((

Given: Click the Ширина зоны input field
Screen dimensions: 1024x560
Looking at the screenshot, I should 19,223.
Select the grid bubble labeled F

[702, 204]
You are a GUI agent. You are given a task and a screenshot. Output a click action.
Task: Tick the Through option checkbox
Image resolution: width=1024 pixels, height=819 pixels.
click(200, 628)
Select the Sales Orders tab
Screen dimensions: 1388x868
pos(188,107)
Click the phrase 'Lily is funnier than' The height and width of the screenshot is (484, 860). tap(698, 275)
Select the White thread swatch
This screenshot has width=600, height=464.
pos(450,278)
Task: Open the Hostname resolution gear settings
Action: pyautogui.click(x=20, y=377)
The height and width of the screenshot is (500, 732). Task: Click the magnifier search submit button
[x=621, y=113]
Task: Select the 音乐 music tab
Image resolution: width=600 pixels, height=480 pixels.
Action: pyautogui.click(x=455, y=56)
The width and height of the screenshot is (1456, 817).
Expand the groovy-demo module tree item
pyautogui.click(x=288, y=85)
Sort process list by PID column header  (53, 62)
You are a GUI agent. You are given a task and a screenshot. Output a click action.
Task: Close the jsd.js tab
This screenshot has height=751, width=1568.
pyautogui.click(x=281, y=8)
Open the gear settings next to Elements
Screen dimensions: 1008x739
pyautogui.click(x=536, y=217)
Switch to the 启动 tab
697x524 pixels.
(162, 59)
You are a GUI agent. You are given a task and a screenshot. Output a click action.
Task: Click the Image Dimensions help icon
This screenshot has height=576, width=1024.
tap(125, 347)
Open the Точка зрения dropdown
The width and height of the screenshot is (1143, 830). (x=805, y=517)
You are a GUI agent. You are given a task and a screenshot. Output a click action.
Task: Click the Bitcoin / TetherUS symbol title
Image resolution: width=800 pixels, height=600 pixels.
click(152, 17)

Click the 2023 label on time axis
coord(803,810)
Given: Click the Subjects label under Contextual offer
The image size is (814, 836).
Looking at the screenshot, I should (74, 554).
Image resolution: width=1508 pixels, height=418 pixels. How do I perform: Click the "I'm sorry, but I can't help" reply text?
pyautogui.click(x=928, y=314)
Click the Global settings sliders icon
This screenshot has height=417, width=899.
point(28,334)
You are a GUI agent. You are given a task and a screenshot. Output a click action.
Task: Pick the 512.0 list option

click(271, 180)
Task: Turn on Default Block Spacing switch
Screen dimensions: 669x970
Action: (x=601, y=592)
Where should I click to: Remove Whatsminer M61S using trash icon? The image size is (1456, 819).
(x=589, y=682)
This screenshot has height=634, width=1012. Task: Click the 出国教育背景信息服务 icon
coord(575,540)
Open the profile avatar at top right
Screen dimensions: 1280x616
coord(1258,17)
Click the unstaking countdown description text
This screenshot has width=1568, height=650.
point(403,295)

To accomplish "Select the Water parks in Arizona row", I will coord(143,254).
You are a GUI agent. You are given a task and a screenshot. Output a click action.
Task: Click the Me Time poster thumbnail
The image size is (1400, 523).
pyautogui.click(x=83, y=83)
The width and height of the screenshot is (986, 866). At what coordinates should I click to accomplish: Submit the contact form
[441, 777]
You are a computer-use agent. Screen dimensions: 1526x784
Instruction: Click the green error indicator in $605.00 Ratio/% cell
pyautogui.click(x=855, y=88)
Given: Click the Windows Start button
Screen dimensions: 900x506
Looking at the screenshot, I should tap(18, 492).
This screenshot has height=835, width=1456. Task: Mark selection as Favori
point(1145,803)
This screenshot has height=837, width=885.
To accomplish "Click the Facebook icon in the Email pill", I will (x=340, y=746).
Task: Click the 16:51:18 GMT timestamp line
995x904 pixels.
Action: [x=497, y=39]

))

→ **Work required**
With the line holding "The width and height of the screenshot is (1456, 817)." as the first and the line holding "Task: Close the jsd.js tab" as the last, set down that range of the entries above exactly, and nothing else.

→ **Solution to this task**
The width and height of the screenshot is (1456, 817).
Expand the groovy-demo module tree item
pyautogui.click(x=288, y=85)
Sort process list by PID column header  (53, 62)
You are a GUI agent. You are given a task and a screenshot. Output a click action.
Task: Close the jsd.js tab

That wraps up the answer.